うかうか生きて80年

4歳児が見たB29撃墜

昭和16年(1941年)7月の生まれです。今年の夏80歳になります。生まれた年の12月8日、日本軍は「ニイタカヤマノボレ」をゴーサインに真珠湾を攻撃、太平洋戦争に突入しました。私には、何の思想信条もありませんが、この、自らの生まれ年最大の出来事を看板に掲げて、人もすなるブログとやらを、してみんとて始めようかと思うわけです。その他大勢の中に埋もれた人生ではありますが、終戦後の混乱から「経済大国」、そしてコロナ下の今に至る流れの中で心に残る事柄を、あれこれ記してみたいと思うのです。

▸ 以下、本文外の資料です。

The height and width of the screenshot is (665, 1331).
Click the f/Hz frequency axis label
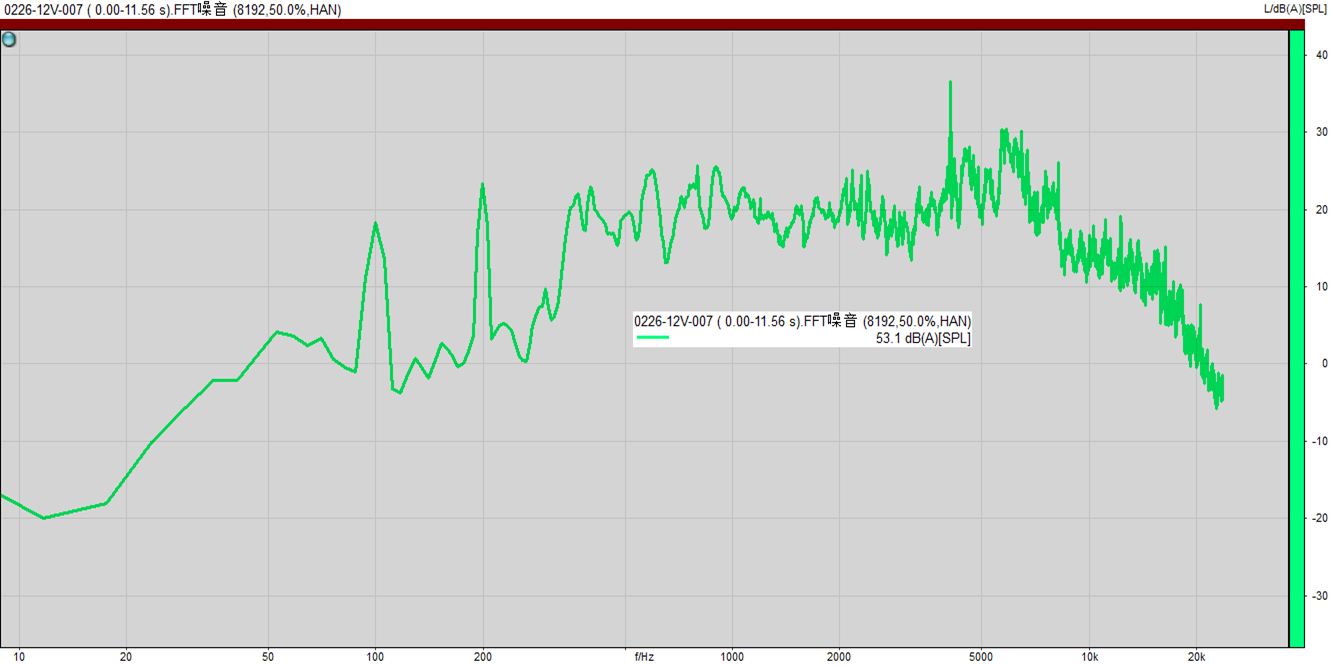click(x=644, y=657)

個人的な出来事や思いばかりになりそうですが、賢明な何方かに、共感や、何事かを感じ取ったりしていただければ幸いです。先ずは、最初で最後の戦争体験です。

昭和20年7月、間もなく4歳になる私は夜中に起こされて、両親や兄と一緒に屋外に出ました。空襲でした。当時私たちが住んでいたのは、日本海に面した港町でした。空襲は何回かありましたがいづれも港を封鎖するために機雷を撒くためでした。見上げる空では数条の探照灯が上空のあちこちを照らしていました。間なしに、光の1本の動きがピタッと定まり、すぐにもう1条の光もクロス、その十字の光の中をB29が悠々と飛んでいました。実際は焦っていたのかもしれませんが、爆撃のルートに入っていて今更コースを変えるわけにいかなかったのかもしれません。そこへ、光芒の外の暗闇から、オレンジ色の物体が迫り、次の瞬間B29の行足が1瞬落ちたように見え、次の瞬間、左へ傾きスーッと急激に高度がさがりました。高射砲弾の命中です。と見るやあとから照射した探照灯は次の敵を求めてすぐに上空に戻り、最初にB29を補足した探照灯も、落ちる機体を少し追尾した後すぐに上空の索敵に戻りました。ミサイルと違って高射砲の弾はなかなか当たらないものと思われますが、終戦間近で、日本軍の迎撃機もなく、米機は爆撃の精度を上げるべく、高度を下げていたかもしれません。にしても、鮮やかな撃墜でした。地元紙の報道では数機で襲来したB29のうち、1機が撃墜されて機内で数人が亡くなり、パラシュートで脱出した乗組員は全員捕虜になったということです。ともあれ、これが私が目にした、最初で最後の(願わくば)戦闘です。実際に頭上に爆弾が降ってきたわけではないためか、特に憎しみとか恐怖といった思いはなく、只々強烈な記憶として4才児の頭に刻まれ、今に至っています。

この出来事のおよそ1か月後、日本は降伏します。進駐軍の統治下、教育制度や男女同権、普通選挙制など様々な変革が行われました。大人はもちろんですが、子供達の世界でもいろいろ頭の切り替えが必要だったような気がします。折を見てそのあたりのことを思い出して書きたいと思います。

このブログに目を止めていただいて有難うございました。